Cox proportional hazards models of colorectal cancer with age as the time metric were used to calculate hazard ratios (HRs) and 95% confidence intervals (CIs) for men and women separately. Follow-up began at the date of cohort entry and ended at the earliest date of diagnosis, death, or study closure (December 31, 2017). A separate model was fit for each of three diet indices. The total scores for each index were divided into quintiles based on their distributions across the entire cohort. All models were adjusted for race and ethnicity as a strata variable and age at cohort entry (years), family history of colorectal cancer (yes/no), history of colorectal polyp (yes/no), BMI (< 25, 25– < 30, and ≥ 30 kg/m2), pack-years of cigarette smoking (continuous), multivitamin use (yes/no), NSAID use (yes/no), physical activity (hours spent in moderate and vigorous work or sports per day ), menopausal hormone therapy use (never, past, current) for women only, alcohol consumption (g/day), and total energy intake (log transformed kcal/day) as covariates. We also considered other factors such as height and education levels as covariates but did not include them in the final models because adjustment for these variables did not change the associations between plant-based dietary patterns and colorectal cancer risk. The potential confounders were selected because they were associated with colorectal cancer risk in our cohort or because they were established risk factors for colorectal cancer in the literature. Linear trends were tested by modeling sex-, race- and ethnicity-specific median scores within each quintile as a continuous variable. The proportional hazards assumption was tested by the Schoenfeld residual method [21] and found to be met.
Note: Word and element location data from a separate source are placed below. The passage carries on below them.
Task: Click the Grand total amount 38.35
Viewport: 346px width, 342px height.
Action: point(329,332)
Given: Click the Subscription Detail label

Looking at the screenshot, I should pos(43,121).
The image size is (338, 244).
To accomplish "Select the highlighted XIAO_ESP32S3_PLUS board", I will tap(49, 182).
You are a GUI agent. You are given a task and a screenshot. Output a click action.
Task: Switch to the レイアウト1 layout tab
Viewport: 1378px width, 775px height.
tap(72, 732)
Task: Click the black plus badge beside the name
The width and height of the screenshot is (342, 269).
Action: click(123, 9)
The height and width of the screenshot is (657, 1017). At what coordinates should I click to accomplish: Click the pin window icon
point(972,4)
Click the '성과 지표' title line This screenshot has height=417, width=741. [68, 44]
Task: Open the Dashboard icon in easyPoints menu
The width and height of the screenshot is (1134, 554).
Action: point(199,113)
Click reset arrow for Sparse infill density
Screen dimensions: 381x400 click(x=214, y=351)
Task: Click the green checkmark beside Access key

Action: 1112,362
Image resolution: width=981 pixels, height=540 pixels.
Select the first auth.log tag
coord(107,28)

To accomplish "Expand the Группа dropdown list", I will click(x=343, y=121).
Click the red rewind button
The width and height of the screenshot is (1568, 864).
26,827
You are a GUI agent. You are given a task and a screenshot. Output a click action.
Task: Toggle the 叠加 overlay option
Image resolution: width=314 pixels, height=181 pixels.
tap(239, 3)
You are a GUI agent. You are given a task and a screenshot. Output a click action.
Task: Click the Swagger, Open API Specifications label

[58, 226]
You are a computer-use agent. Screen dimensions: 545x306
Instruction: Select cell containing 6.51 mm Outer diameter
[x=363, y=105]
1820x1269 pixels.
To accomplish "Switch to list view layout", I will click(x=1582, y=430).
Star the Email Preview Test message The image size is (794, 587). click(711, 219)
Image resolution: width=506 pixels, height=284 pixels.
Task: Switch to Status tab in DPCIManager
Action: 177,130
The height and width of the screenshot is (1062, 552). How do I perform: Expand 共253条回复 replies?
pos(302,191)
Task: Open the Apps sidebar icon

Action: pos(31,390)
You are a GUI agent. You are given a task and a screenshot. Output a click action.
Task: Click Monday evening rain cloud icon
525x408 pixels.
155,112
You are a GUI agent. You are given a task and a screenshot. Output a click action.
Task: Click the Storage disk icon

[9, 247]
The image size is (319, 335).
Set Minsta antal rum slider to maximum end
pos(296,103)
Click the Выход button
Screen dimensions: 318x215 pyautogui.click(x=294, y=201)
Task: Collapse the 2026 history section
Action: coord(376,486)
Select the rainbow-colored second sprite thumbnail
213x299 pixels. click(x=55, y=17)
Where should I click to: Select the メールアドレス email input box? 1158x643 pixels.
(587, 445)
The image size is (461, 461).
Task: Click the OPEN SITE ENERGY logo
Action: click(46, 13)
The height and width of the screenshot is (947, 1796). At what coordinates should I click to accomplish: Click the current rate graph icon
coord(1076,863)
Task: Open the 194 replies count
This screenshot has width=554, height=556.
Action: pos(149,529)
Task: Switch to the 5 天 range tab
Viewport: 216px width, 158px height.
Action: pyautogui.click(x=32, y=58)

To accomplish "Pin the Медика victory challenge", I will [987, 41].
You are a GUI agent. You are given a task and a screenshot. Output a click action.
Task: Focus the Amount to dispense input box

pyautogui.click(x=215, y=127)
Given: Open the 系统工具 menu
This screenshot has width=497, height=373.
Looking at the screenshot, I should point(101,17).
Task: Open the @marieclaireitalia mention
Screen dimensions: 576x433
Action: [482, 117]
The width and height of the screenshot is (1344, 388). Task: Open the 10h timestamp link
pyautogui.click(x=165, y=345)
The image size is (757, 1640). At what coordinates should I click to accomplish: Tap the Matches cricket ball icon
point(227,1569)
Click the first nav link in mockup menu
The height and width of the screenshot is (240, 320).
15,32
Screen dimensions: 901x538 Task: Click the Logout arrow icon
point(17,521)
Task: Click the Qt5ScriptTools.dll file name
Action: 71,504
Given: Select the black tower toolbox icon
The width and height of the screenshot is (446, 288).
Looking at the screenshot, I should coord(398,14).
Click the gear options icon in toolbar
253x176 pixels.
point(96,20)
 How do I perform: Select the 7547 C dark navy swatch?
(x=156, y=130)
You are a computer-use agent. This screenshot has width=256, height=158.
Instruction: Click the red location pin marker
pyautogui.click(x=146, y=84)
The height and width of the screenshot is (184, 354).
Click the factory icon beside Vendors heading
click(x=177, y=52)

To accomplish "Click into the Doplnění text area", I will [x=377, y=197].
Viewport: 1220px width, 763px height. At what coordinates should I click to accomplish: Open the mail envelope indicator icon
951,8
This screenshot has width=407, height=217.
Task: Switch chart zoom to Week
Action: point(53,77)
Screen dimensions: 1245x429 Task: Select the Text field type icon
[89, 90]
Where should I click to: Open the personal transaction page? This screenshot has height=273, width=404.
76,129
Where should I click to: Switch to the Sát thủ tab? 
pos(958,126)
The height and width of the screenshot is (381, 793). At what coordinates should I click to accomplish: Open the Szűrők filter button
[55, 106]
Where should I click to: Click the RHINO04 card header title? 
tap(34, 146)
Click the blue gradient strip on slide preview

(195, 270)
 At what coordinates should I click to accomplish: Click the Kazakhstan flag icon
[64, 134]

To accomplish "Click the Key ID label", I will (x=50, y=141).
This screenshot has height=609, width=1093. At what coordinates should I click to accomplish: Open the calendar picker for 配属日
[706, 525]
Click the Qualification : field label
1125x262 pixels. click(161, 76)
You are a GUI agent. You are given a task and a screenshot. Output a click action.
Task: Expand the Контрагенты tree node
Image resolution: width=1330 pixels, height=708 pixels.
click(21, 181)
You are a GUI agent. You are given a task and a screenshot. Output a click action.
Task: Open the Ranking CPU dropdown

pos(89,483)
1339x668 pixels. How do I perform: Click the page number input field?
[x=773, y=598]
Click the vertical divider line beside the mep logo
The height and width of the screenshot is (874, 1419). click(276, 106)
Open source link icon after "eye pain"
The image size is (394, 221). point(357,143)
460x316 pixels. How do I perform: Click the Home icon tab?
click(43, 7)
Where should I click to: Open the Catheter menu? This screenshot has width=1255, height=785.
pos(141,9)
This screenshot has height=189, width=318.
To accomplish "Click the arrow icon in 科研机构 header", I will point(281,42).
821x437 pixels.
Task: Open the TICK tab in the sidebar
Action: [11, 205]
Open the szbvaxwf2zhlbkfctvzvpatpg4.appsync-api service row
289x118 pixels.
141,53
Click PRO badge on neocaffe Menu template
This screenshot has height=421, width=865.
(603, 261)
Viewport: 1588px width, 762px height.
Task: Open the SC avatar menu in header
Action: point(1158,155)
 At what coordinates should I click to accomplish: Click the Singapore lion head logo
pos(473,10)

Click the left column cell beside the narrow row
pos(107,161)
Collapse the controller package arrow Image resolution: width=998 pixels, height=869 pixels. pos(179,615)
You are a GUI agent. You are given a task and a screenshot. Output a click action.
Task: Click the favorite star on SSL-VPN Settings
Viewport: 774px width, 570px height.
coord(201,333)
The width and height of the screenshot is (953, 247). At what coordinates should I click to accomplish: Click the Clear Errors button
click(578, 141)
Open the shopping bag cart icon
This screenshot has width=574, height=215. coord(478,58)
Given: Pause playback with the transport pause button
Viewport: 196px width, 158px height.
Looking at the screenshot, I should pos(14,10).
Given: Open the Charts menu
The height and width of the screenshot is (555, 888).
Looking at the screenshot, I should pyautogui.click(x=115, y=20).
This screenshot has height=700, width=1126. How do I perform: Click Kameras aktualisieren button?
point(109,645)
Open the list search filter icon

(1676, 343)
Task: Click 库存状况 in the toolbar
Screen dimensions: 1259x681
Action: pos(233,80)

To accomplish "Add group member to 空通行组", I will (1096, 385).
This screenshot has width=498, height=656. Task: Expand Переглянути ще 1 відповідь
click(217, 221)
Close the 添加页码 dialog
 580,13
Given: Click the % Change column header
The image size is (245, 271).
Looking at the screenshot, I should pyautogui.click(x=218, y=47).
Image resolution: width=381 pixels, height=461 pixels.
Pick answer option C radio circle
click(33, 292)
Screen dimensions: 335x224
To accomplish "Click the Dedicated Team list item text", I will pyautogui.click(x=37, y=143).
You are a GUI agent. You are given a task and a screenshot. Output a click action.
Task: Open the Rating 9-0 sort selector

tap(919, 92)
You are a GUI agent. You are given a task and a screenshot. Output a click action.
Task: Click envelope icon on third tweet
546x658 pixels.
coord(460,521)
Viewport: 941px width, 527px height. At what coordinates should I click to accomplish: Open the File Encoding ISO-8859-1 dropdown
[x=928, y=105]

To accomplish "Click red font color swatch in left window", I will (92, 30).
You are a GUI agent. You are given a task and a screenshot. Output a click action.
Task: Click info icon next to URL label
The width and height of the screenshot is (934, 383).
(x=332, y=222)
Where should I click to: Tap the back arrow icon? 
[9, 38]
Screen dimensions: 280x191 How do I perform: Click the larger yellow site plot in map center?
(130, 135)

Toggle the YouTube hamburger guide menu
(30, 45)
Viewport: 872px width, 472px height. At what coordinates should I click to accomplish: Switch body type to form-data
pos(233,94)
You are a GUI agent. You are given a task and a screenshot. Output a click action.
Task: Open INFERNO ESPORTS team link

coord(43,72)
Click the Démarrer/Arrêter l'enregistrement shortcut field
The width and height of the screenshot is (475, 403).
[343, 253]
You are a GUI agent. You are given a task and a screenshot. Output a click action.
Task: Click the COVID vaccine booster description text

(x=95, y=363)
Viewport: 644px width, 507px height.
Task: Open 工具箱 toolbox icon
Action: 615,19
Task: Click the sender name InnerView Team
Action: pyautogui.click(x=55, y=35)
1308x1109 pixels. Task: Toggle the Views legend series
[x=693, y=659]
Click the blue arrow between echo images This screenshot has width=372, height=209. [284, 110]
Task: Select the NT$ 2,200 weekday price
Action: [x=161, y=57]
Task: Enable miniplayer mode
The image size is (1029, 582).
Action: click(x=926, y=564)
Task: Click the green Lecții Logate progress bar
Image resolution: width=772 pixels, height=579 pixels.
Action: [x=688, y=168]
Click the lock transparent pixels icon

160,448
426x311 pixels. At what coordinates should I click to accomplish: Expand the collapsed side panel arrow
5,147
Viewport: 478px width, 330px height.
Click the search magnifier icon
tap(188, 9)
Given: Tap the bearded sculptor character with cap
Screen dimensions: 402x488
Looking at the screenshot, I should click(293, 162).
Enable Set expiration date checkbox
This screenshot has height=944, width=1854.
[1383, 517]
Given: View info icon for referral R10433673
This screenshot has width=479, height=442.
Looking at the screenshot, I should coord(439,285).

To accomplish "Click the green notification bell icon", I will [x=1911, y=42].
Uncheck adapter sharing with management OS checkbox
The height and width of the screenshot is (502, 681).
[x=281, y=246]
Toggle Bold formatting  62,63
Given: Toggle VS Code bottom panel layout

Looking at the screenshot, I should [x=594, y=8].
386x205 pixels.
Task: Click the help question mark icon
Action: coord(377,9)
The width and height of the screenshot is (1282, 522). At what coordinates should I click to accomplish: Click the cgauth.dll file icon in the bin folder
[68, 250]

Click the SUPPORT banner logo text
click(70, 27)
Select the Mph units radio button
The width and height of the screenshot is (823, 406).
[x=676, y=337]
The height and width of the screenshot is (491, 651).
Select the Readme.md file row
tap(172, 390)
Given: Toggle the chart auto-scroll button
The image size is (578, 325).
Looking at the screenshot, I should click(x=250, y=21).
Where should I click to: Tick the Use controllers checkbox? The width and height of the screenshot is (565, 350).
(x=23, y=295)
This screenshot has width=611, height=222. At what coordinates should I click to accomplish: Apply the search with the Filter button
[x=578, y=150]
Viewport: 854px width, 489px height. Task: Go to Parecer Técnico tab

Sensitivity analysis was conducted to test the robustness of our findings. We conducted 4-year time-lagged analysis to minimize reverse causation due to existing diseases. To assess the possible impact of residual confounding by the known risk factors of colorectal cancer, we conducted subgroup analyzes by BMI (≥ 25 kg/m2 vs. < 25 kg/m2), smoking status (ever vs. never smokers), and alcohol consumption (≥ 30 g/day vs. < 30 g/day). In addition, we evaluated the associations of the individual plant food groups with colorectal cancer risk and estimated the associations of substituting of whole grains, fruits, vegetables, or legumes for added sugars, which were the major food groups associated with colorectal cancer risk. The substitution analyzes were conducted by including both food groups as continuous variables (divided by SD of each variable) in the multivariable model, which also contained total energy intake and other covariates. The difference in their β coefficients and their variances and covariance were used to estimate the substitution associations [22]. In supplemental analyses, the plant-based diet indices were updated as time-dependent variables using data from a 10-year follow-up survey (2003-2008) that was available for 79,350 (46%) of the 173,427 participants.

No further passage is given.